蛋白质-酪氨酸磷酸酶在调控稻瘟菌致病与抗氧化过程中的分子机理

The balances between phosphorylation-dephosphorylation in proteins of organisms are dynamic, which is controlled by both protein kinases and protein phosphatases. Protein kinases play important roles in regulating pathogenicity of fungal pathogens through phosphorylation signaling, however, roles of protein phosphatases in fungal pathogens are less known. Several mutants, which are sensitive to the oxidative stressor H2O2, were screened from T-DNA library of Magnaporthe oryzae; among these mutants, the R28515 strain was genetically and biologically identified and characterized. In R28515 strain, a putative protein-tyrosine phosphate phosphatase gene (PTP1) was disrupted by the T-DNA insertion at the upstream of no translation region. PTP1 deletion mutant was more sensitive to H2O2 in comparison with the wild type and lost pathogenicity. In order to clarify the function and regulation mechanisms of PTP1, this project is going to focus on the following four points. (1) Biochemical analysis for PTP1, which involves phosphatase activity detection, and catalytic active sites confirmation through site-directed mutation; (2) proteomics study on PTP1 substrates, to obtain substrate protein candidates and predict the corresponding genes, Pull down assisted with Phosphate-tyrosine antibody /Phos-tag SDS-PAGE and MS/MS MALDI TOF technologies are concerned; (3) Biological analysis of PTP1 substrate genes through constructing deletion mutant strain and complemented strains, pathogenicity tests are particularly performed in this point; (4) To clarify the relationship among PTP members, the other 7 predicted PTP homologs will be selected for further biological analysis; to obtain multiple genes’ disruption, CRISP-Cas9 approach will be used. This project will verify the dephosphorylation role of PTP1 to specific phosphate-proteins as substrates; and reveal pathogenicity regulation mechanisms of M. oryzae protein-tyrosine phosphatase family in response to ROS stress. The results of this project will provide potential molecular targets for designing novel fungicide.

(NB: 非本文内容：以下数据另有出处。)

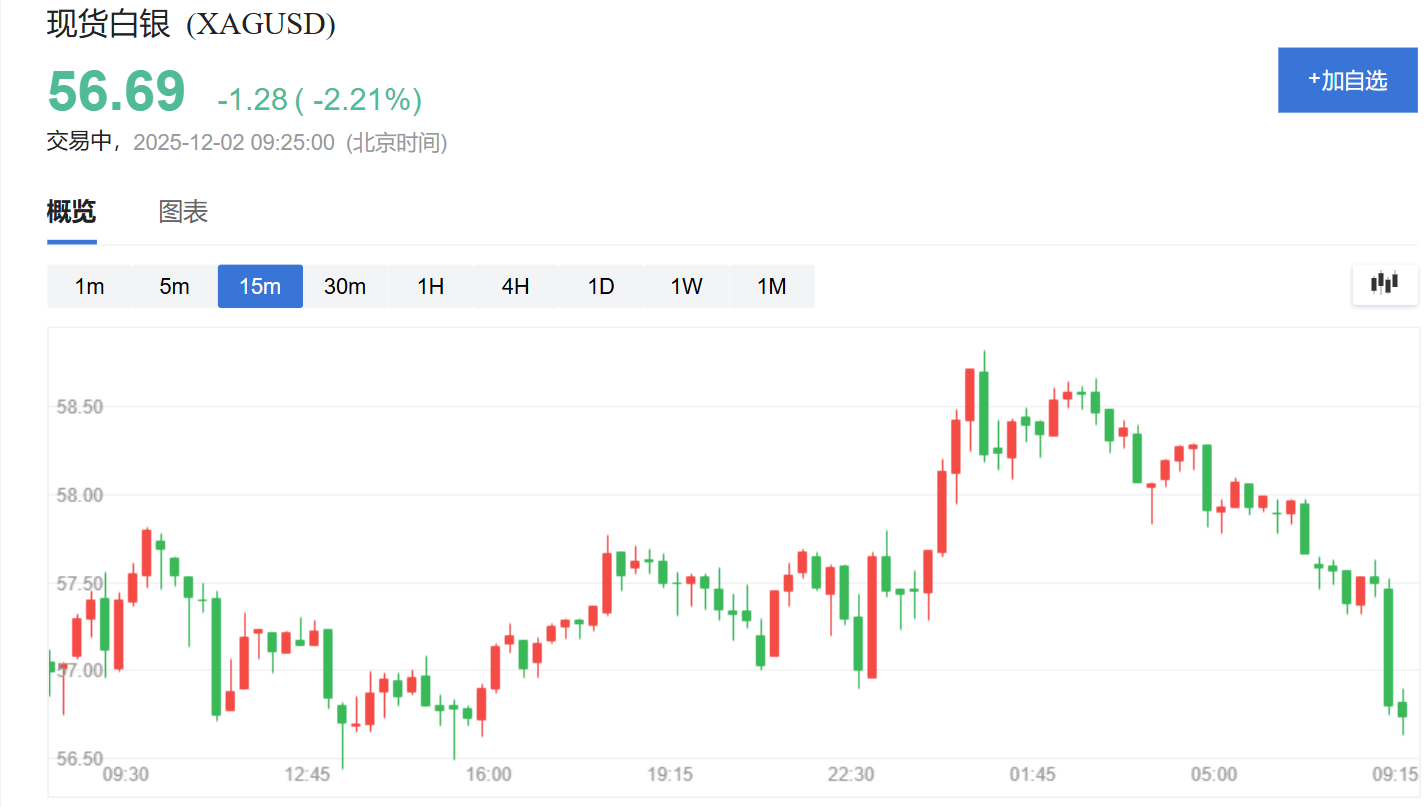
Task: Select the 1H timeframe
Action: point(430,287)
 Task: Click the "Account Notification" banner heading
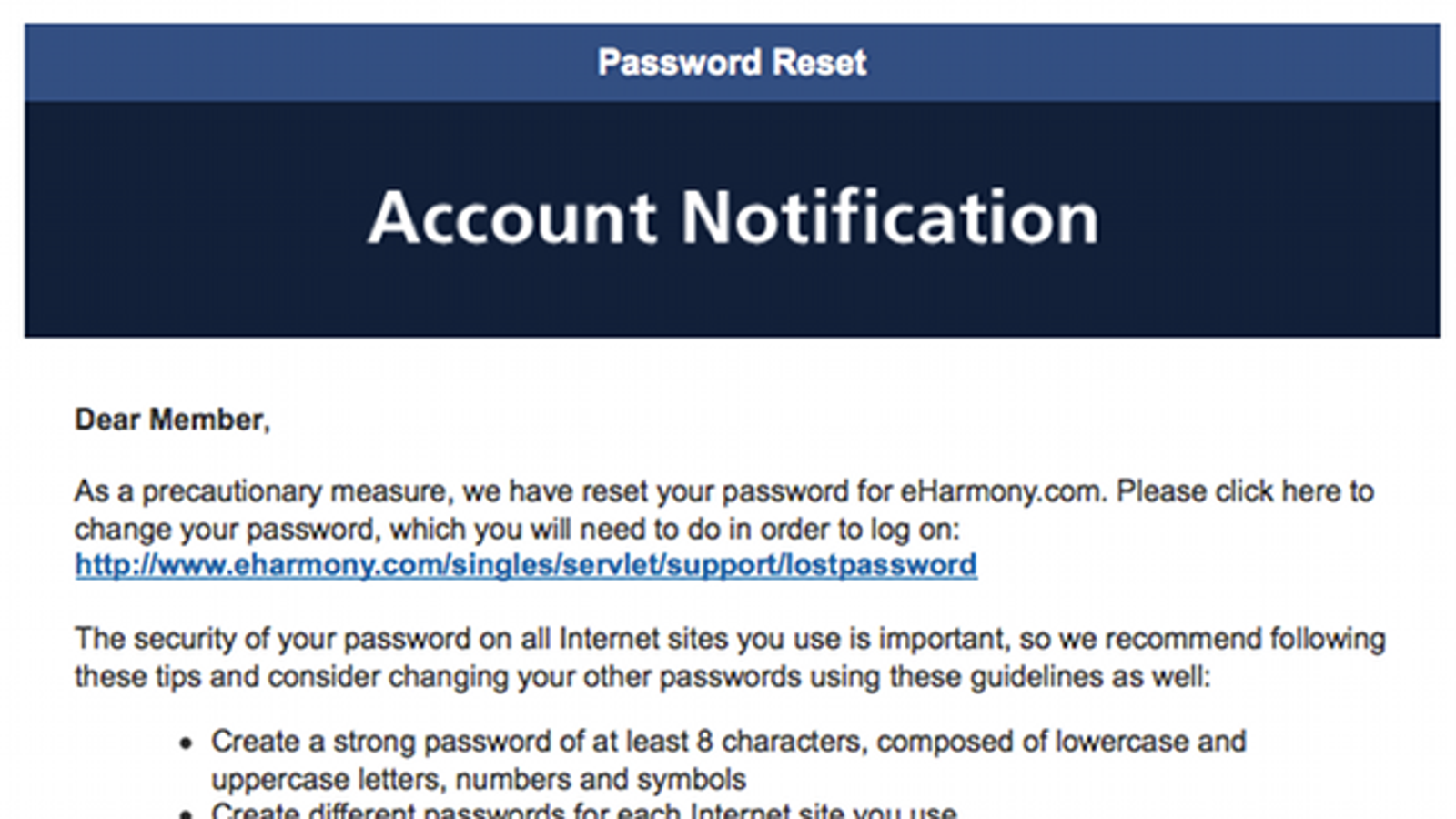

蛋白磷酸化水平是蛋白激酶与磷酸酶共同作用的结果。已有研究表明，蛋白激酶在调控病原菌致病过程中扮演重要角色，但磷酸酶在致病中的作用却仍不明确。通过筛选过氧化氢敏感突变体，我们初步鉴定了一个稻瘟菌蛋白质-酪氨酸磷酸酶基因（PTP1），敲除PTP1，突变体对氧化更加敏感、且丧失致病力。为探明PTP1在调控致病和抗氧化过程中的分子机理，本项目拟开展：⑴ PTP1生化功能研究，测定磷酸酶活性，确定活性位点； ⑵ PTP1底物的蛋白组学研究，利用Phos-tag电泳与质谱分析技术，推断磷酸酶底物及其编码基因；⑶ PTP1底物的验证与生物功能分析，通过底物磷酸化水平和致病性鉴定，确定PTP1底物及其致病功能； ⑷ PTPs成员的关联分析，通过构建PTPs多位点突变体，进行生物功能比较。预期结果将明确PTP1的功能和催化底物，丰富蛋白激酶信号途径的内容，为设计靶向PTP1途径的新型抗菌药物提供参考。

蛋白磷酸化水平是蛋白激酶与磷酸酶共同作用的结果。蛋白激酶在调控病原菌致病过程中扮演着重要角色，但磷酸酶在病原真菌致病中的作用却仍不明确。本项目通过鉴定一个稻瘟菌PTP1同源基因，揭示了PTP1参与稻瘟菌致病调控的分子机理。我们发现MoPTEN基因发生了可变剪接，其两种转录形式；稻瘟菌MoPTEN两个可变剪接变体（MoPTEN-1/2）具有双磷酸酶（dual-lipid and protein）活性，但底物不同。通过单个变体互补证明，两个变体分别在侵染前和侵染后高效表达，并以接力形式贡献稻瘟病菌的致病性发育。MoPTEN基因的可变剪接受到稻瘟菌SMN/MOS因子调控，而MoPTEN-2与推定的激酶MoRANX互作，并最终影响稻瘟病菌的生长、发育和致病。本项目明确了MoPTEN的生物功能和生化特性，丰富了蛋白激酶信号途径的内容，为设计靶向PTP1途径的新型抗菌药物提供参考。